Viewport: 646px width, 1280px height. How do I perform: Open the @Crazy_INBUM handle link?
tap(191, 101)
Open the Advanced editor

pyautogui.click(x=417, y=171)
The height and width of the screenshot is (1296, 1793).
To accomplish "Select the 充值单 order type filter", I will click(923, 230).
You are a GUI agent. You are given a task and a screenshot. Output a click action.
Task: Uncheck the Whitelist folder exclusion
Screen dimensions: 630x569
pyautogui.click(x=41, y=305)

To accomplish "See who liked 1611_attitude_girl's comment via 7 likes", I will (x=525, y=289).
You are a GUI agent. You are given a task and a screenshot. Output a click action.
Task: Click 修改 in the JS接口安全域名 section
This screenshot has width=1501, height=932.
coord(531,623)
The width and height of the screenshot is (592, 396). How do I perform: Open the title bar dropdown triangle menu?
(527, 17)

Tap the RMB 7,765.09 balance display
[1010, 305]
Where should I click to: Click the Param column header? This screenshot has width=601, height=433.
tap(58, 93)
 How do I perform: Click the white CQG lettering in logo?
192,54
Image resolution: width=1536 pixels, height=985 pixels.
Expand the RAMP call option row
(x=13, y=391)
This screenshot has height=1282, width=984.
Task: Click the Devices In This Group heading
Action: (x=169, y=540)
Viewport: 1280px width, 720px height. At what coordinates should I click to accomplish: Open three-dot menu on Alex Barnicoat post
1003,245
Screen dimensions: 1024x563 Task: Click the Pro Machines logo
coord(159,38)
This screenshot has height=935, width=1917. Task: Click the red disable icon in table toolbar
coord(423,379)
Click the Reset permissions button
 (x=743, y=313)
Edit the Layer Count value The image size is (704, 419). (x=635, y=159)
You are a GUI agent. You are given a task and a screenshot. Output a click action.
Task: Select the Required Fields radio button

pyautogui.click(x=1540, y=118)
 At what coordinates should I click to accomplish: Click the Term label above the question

☆ ☆ ☆

- [TASK PROMPT] The full listing is to be copied verbatim.

- [RESPONSE TO THIS EXERCISE]
Viewport: 646px width, 1280px height. How do I perform: Open the @Crazy_INBUM handle link?
tap(191, 101)
Open the Advanced editor

pyautogui.click(x=417, y=171)
The height and width of the screenshot is (1296, 1793).
To accomplish "Select the 充值单 order type filter", I will click(923, 230).
You are a GUI agent. You are given a task and a screenshot. Output a click action.
Task: Uncheck the Whitelist folder exclusion
Screen dimensions: 630x569
pyautogui.click(x=41, y=305)

To accomplish "See who liked 1611_attitude_girl's comment via 7 likes", I will (x=525, y=289).
You are a GUI agent. You are given a task and a screenshot. Output a click action.
Task: Click 修改 in the JS接口安全域名 section
This screenshot has width=1501, height=932.
coord(531,623)
The width and height of the screenshot is (592, 396). How do I perform: Open the title bar dropdown triangle menu?
(527, 17)

Tap the RMB 7,765.09 balance display
[1010, 305]
Where should I click to: Click the Param column header? This screenshot has width=601, height=433.
tap(58, 93)
 How do I perform: Click the white CQG lettering in logo?
192,54
Image resolution: width=1536 pixels, height=985 pixels.
Expand the RAMP call option row
(x=13, y=391)
This screenshot has height=1282, width=984.
Task: Click the Devices In This Group heading
Action: (x=169, y=540)
Viewport: 1280px width, 720px height. At what coordinates should I click to accomplish: Open three-dot menu on Alex Barnicoat post
1003,245
Screen dimensions: 1024x563 Task: Click the Pro Machines logo
coord(159,38)
This screenshot has height=935, width=1917. Task: Click the red disable icon in table toolbar
coord(423,379)
Click the Reset permissions button
 (x=743, y=313)
Edit the Layer Count value The image size is (704, 419). (x=635, y=159)
You are a GUI agent. You are given a task and a screenshot. Output a click action.
Task: Select the Required Fields radio button

pyautogui.click(x=1540, y=118)
 At what coordinates should I click to accomplish: Click the Term label above the question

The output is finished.